Lecture 10: Point Location in Trapezoidal Maps



Point Location: Last time we presented a randomized incremental algorithm for constructing a trapezoidal map in the plane. Today we consider how to modify this algorithm to answer point location queries for the resulting trapezoidal decomposition. The preprocessing time will be O(n log n) in the expected case (as was the time to construct the trapezoidal map), and the space and query time will be O(n) and O(logn), respectively, in the expected case. Note that this may be applied to any spatial subdivision, by treating it as a set of line segments, and then building the resulting trapezoidal decomposition and using this data structure.

Recall from last time that we are treating the input as a set of segments S = {s1, ... sn} (permuted randomly), that Si denotes the subset consisting of the first i segments of S, and Ti denotes the trapezoidal map of Si. One important element of the analysis to remember from last time is that each time we add a new line segment, it may result in the creation of the collection of new trapezoids, which were said to depend on this line segment. We presented a backwards analysis that the number of new trapezoids that are created with each stage is expected to be O(1). This will play an important role in today's analysis.

Point Location Data Structure: As in Kirkpatrick's algorithm, the point location data structure will be based on a rooted directed acyclic graph. In particular, to the query processor it will look like a binary tree, but there may be sharing of subtrees. There are two types of nodes, x nodes and y nodes. Each x node contains the x coordinate of an endpoint of one of the segments. Its two children correspond to the points lying to the left and to the right of this coordinate. Each y node contains a pointer to a segment. The left and right children correspond to whether the query point is above or below the line containing the segment, respectively. (We will visit a y node only if we already know that the x coordinate of the query point lies between the left and right endpoints of the segment.)

#### [PROBLEMS]
**A.** List every big-O expression in the point location lecture, in the order it first appears.
**B.** Write out the part of the point location lecture that opens with the words containing "Lecture 10: Point" and closes with "this data structure.", reproducing it word for word.
The data that comes next plays no part in these tasks.

#### [PROVIDED MATERIAL]
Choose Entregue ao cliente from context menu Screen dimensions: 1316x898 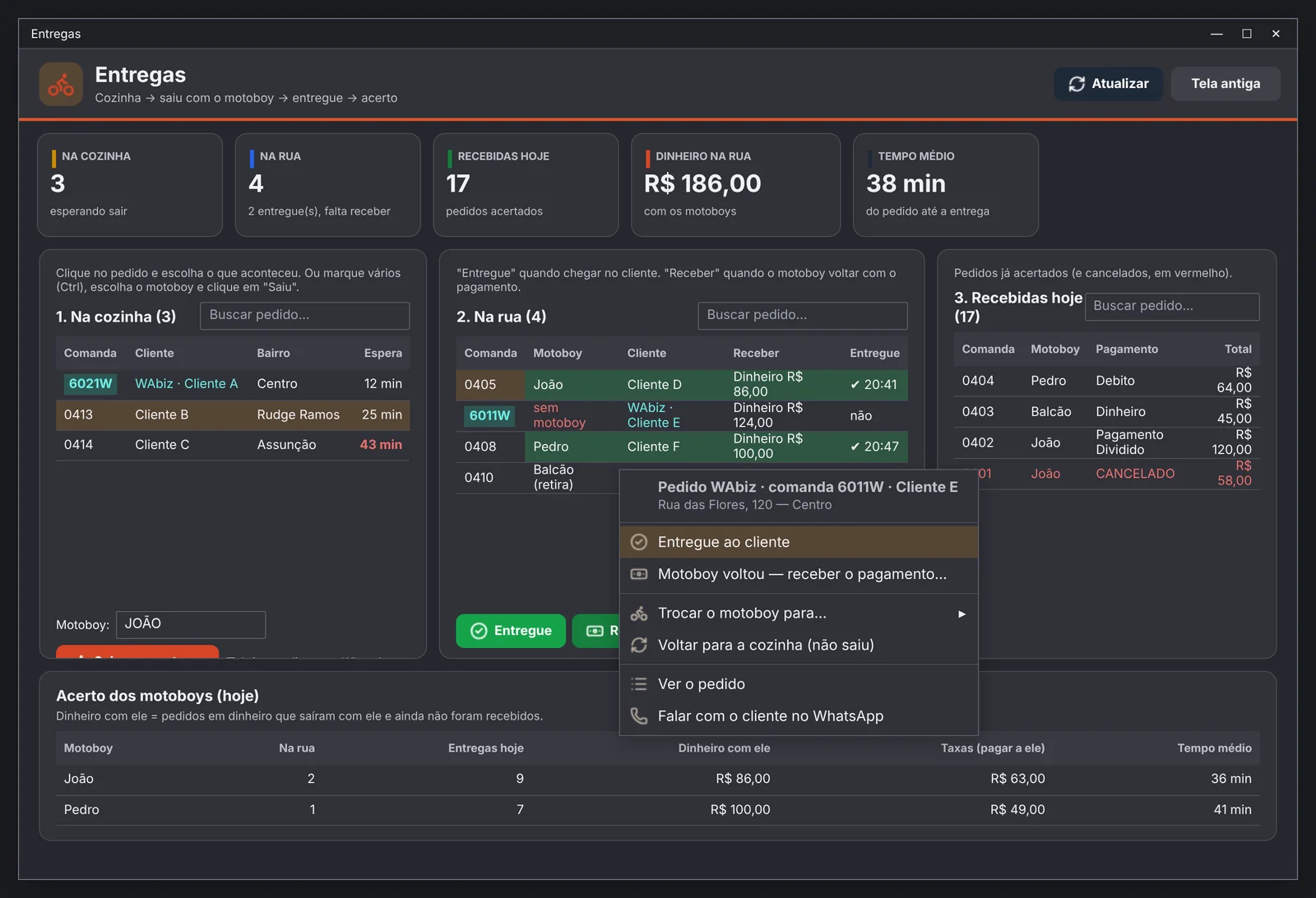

#### [ANSWERS TO EACH TASK]
**A.** O(n log n), O(n), O(logn), O(1)

**B.**
Lecture 10: Point Location in Trapezoidal Maps



Point Location: Last time we presented a randomized incremental algorithm for constructing a trapezoidal map in the plane. Today we consider how to modify this algorithm to answer point location queries for the resulting trapezoidal decomposition. The preprocessing time will be O(n log n) in the expected case (as was the time to construct the trapezoidal map), and the space and query time will be O(n) and O(logn), respectively, in the expected case. Note that this may be applied to any spatial subdivision, by treating it as a set of line segments, and then building the resulting trapezoidal decomposition and using this data structure.